# Correlation and Regression Formulas

Make your calculations faster taking the help of Correlation and Regression Formulas over here. You will find Formulas List of Correlation and Regression right from basic to advanced level. Use them and simplify the problems rather than going with prolonged calculations. Refer to the Correlation and Regression Formulae Sheet and compute your problems at a faster pace.

## Correlation and Regression Formulae Sheet

Quickly grab the opportunity and utilize the Correlation and Regression Formulas List to solve the problems related to the concept. Go through the Formula Sheet of Correlation and Regression existing and learn the concept in a simple manner. Save your time by applying the Formulae and get the results quickly rather than going with lengthy calculations part.

**1. Co-variance**

If two variables x and y takes the values x_{1}, x_{2}, x_{3}….x_{n} and y_{1}, y_{2}, y_{3}….y_{n} then covariance is defined as

Cov(x, y) = \(\frac{\Sigma(x-\bar{x})(y-\bar{y})}{n}\)

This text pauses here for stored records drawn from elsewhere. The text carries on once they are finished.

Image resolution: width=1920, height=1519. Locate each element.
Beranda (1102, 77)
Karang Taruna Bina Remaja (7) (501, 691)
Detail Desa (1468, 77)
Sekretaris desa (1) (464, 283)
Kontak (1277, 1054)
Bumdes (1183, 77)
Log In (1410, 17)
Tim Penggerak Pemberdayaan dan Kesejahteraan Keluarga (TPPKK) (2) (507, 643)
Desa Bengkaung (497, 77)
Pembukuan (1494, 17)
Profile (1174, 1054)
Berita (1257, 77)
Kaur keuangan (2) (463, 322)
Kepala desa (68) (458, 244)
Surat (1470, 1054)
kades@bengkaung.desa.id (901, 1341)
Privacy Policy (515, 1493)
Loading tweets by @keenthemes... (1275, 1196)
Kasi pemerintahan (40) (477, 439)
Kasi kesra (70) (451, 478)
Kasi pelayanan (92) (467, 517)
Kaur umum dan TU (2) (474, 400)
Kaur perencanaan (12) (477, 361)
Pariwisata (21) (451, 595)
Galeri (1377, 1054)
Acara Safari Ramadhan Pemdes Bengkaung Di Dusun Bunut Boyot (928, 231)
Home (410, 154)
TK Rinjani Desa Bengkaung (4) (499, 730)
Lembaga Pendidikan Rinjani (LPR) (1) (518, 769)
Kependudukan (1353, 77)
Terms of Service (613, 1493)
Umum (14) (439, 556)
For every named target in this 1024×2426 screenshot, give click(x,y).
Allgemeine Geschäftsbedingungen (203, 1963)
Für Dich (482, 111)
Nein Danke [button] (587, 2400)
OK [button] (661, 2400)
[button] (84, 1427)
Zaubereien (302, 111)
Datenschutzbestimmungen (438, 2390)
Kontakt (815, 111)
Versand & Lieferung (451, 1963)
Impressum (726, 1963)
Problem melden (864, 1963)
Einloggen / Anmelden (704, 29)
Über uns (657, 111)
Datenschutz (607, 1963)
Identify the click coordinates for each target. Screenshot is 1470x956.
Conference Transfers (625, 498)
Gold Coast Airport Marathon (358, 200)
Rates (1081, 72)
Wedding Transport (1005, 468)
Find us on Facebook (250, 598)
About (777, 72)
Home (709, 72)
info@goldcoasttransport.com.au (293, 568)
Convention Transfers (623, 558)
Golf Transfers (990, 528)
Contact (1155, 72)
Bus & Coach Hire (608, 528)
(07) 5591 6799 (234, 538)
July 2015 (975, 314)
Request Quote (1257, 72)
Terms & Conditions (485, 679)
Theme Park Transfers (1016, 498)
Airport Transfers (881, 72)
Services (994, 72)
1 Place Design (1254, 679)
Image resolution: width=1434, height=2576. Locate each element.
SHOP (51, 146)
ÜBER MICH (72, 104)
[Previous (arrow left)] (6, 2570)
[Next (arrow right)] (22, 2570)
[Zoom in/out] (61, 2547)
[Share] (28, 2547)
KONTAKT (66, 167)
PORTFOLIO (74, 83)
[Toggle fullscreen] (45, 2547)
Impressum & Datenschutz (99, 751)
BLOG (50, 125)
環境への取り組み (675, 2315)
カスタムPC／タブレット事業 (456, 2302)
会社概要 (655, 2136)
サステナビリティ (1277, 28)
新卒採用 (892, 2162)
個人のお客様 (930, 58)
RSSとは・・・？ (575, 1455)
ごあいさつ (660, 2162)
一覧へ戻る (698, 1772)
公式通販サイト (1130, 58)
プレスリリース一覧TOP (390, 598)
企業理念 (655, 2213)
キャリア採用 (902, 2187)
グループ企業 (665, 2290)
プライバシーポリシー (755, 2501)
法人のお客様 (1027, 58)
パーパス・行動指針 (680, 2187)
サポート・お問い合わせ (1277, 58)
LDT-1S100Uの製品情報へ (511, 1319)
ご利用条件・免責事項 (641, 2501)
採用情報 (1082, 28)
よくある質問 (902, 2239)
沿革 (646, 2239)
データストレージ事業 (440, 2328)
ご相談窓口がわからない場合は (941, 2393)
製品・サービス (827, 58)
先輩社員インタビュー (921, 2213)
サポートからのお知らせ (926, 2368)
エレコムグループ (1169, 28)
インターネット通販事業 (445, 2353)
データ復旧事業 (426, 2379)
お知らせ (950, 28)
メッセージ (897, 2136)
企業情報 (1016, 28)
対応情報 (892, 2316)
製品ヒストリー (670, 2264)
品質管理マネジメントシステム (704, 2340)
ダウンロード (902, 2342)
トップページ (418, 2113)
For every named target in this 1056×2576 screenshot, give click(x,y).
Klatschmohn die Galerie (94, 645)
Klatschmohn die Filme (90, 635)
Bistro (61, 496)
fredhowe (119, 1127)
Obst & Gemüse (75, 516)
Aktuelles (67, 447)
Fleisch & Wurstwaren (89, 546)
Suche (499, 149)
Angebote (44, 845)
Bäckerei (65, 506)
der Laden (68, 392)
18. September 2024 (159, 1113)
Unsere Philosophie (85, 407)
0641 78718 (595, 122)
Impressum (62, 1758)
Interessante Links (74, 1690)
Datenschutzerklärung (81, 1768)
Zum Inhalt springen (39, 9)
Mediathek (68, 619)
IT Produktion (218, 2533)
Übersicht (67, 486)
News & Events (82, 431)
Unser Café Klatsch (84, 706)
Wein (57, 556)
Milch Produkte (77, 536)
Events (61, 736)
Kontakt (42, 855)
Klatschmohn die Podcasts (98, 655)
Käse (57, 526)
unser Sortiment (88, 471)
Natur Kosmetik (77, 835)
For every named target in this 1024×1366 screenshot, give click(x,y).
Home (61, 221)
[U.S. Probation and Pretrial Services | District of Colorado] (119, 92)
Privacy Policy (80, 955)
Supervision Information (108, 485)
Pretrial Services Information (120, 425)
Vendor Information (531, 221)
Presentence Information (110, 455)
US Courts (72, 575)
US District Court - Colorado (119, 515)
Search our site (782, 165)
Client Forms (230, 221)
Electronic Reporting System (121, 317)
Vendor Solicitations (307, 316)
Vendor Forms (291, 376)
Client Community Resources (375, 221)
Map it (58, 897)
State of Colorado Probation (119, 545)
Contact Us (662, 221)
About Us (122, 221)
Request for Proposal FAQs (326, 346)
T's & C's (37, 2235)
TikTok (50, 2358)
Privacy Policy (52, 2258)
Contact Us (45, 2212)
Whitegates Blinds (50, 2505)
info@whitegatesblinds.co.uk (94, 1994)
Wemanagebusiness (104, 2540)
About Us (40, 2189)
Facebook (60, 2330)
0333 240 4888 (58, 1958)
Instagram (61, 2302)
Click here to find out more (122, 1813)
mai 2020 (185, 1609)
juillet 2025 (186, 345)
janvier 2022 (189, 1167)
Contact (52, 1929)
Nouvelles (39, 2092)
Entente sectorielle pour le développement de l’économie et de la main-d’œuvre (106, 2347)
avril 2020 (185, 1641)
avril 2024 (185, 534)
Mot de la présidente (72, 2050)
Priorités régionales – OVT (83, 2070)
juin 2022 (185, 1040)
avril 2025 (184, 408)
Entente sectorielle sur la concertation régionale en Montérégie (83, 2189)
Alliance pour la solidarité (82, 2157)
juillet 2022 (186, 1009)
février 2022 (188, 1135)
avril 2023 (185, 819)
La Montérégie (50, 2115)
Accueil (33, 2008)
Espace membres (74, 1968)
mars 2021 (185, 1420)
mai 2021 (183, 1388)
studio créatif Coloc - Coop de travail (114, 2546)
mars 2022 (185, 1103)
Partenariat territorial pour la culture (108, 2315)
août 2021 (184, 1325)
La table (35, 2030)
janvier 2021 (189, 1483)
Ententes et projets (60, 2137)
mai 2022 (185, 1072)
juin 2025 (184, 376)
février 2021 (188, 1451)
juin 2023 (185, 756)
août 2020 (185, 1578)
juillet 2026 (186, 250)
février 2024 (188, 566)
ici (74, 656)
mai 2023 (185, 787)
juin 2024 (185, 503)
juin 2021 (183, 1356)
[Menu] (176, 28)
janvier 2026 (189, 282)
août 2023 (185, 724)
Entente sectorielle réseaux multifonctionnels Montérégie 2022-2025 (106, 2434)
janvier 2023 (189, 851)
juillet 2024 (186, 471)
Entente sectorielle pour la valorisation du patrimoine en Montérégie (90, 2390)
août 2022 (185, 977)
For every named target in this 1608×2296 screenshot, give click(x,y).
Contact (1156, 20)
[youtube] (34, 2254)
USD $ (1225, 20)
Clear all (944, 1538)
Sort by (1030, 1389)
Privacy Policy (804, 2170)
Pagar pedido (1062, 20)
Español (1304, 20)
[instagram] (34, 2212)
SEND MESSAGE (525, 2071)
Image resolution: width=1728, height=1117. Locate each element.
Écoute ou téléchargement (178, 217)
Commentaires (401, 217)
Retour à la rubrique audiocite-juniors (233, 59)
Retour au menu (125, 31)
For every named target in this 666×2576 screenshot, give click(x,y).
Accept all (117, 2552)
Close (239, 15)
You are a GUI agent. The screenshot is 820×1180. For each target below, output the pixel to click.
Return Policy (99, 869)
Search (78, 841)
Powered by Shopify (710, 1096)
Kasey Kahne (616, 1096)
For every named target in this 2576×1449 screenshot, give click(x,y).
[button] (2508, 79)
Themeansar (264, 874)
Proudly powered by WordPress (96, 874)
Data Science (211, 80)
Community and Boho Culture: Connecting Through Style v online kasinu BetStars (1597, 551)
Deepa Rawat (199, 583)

Where \(\overline{\mathrm{x}} \text { and } \overline{\mathrm{y}}\) are the means of x and y series respectively.

**2. Coefficient of Correlation**

Karl Pearson gave the following formula for the calculation of correlation coefficient between two variables x and y

r_{xy} = \(\frac{\Sigma(x-\bar{x})(y-\bar{y})}{\sqrt{\Sigma(x-\bar{x})^{2} \Sigma(y-\bar{y})^{2}}}\) and r_{xy} = \(\frac { Cov(x,y) }{ \sigma _{ { x } }\sigma _{ { y } } } =\frac { Cov(x,y) }{ \sqrt { Var(x).Var(y) } } \)

**3. Rank Correlation**

Rank correlation is the correlation between different ranks or grades of the two characteristics. It is given by

1 – \(\frac{6 \Sigma \mathrm{d}^{2}}{\mathrm{n}\left(\mathrm{n}^{2}-1\right)}\); Here d^{2} = \(\sum_{i=1}^{n}\left\{\left(x_{i}-\bar{x}\right)-\left(y_{i}-\bar{y}\right)\right\}^{2}\)

where Σ d^{2} = sum of the squares of the difference of two ranks and n is the number of pairs of observations.

**4. Properties of Correlation Coefficient (r)**

(a) r lies between – 1 and + 1

(b) The correlation is

- perfect and positive if r = + 1
- perfect and negative if r = – 1
- not correlated if r = 0
- positive if r > 0
- negative if r < 0

(c) It is independent of the change of origin and scale.

(d) It is a pure number and hence unitless

(e) If x and y are independent then r = 0

**5. Line of Regression**

(i) Line of regression of y on x

\((y-\overline { y } )=\frac { Cov.(x,y) }{ \sigma _{ x }^{ 2 } } (x-\overline { x } )or(y-\overline { y } )=r.\frac { \sigma _{ y } }{ \sigma _{ x } } (x-\overline { x } )\)

(ii) Line of regression of x on y

\((x-\overline { x } )=\frac { Cov.(x,y) }{ \sigma _{ y }^{ 2 } } (y-\overline { y } )or(x-\overline { x } )=r\frac { \sigma _{ x } }{ \sigma _{ y } } (y-\overline { y } )\)

**6. Regression Coefficient**

(i) The Regression Coefficient of y on x is denoted by b_{yx} and is given by

\(b_{ yx }-r\cdot \frac { \sigma _{ y } }{ \sigma _{ x } } =\frac { { cov }\cdot (x,y) }{ \sigma _{ x }^{ 2 } } \)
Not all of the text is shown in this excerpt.